• EXERCISE OBJECTIVE: In the comment thread on kernel-level anti-cheat, what reason does one commenter give for saying spyware does not need kernel access? Explain in one to three sentences.

• SELECTED EXCERPT:
# # # # #
Uhhhhhhh Kernel is far beyond administrator
"Yeah sure we could do the right thing, but getting full admin access and spying on you is quicker and easier so we do it instead"
Is more profitable for secret government contracts*
please for the love of god, normies i beg of you to stop brazenly just spreading blatant misinformation on a topic you clearly have not studied.
SPYWARE DOES NOT NEED KERNEL ACCESS, please stop prepetuating this god awful myth, literally every function you would need for spying on a system, from recording the screen, to monitoring the mouse pointer position, to intercepting every keystroke that happens on the system, windows provides an easy API call that requires no kernel access whatsoever, spyware does not need a driver, make whatever opinion about ring0 anticheat but do not say it is bad on the basis that ring0 allows any more room for spying that usermode didn't, because usermode already allows virtually full spying abilities.
@@michaelsorensen7567oh god this isn't youtube if it doesn't have baseless unsubstantiated wild conspiracy theories.
@@ChristopherGray00 you mean like how the feds can see all your social medias just by asking without a warrant? That's not a theory. Or like what the NSA is doing? That's not a theory
@@ChristopherGray00 i'm a game hacker myself who has personally reversed most anti-cheat drivers you can name. they really aren't hard to get around. most of their detection vectors (EAC/BE) are actually already documented.
these anti-cheats exist to stop pasters, not anyone who puts the time in to try and get around these things.
really the only major way to stop cheaters from cheating is to have someone watching them.
I love how he uses ms paint to make explainations more clear but then he just draws a square and nothing else
The other part of that is that kernel-level anti-cheat code also *completely circumvents all security measures* built into your OS. If there's anything wrong with that code, it can do absolutely anything it likes, or let anything else do anything it likes, to your entire machine. Virus and malware protection? Doesn't exist anymore. User access restrictions? What're those? You are trusting the maker of that game to full and completely uncontrolled access to your machine (even more than you are usually allowed to have yourself).
Even if you trust the game maker not to abuse that kind of access (which you definitely shouldn't), all it takes is some external hacker managing to slip a bit of code into the right place in the game, and they can completely undermine all of the security protections of hundreds of thousands of computers everywhere.
But the game companies don't care. Your lack of safety and security isn't their problem. They just want to use this neat library somebody sold them that promises to prevent all cheating with no work on their part (even though it won't anyway), so you'll just have to suck it up and let them do what they want with your computer, you insignificant peon.
# # # # #
Saved data entries:
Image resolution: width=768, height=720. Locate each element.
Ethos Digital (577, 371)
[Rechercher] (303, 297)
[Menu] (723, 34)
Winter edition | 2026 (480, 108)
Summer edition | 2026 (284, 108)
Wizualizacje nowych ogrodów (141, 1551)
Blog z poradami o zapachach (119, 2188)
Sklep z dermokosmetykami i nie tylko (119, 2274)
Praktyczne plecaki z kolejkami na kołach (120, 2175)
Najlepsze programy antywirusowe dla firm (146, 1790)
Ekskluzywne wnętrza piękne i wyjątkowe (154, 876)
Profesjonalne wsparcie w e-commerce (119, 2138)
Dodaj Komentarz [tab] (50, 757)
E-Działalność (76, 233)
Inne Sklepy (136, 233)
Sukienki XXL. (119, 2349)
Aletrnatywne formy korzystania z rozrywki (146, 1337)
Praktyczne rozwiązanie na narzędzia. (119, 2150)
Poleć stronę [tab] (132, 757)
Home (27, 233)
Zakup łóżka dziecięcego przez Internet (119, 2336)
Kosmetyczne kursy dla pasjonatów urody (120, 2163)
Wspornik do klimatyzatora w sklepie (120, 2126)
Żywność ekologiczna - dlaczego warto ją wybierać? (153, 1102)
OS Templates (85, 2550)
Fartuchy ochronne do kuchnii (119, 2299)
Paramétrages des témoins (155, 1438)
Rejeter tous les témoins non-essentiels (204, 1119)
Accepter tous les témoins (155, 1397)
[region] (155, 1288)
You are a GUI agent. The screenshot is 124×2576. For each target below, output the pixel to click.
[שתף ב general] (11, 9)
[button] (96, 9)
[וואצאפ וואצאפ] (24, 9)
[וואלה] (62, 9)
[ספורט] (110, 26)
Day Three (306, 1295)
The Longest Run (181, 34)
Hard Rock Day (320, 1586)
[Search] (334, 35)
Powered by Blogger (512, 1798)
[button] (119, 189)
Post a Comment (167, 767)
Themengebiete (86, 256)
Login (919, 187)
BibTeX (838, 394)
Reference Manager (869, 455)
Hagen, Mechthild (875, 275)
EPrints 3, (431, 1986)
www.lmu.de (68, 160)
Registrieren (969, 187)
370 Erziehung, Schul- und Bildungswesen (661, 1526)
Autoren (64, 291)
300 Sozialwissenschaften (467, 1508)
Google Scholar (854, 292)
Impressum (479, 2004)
# # # # #
• OUTPUT: Windows already provides easy API calls for every function needed to spy on a system, such as recording the screen, monitoring the mouse pointer position, and intercepting every keystroke. None of these calls requires kernel access or a driver. Usermode therefore already allows virtually full spying, so ring0 adds no real room for it.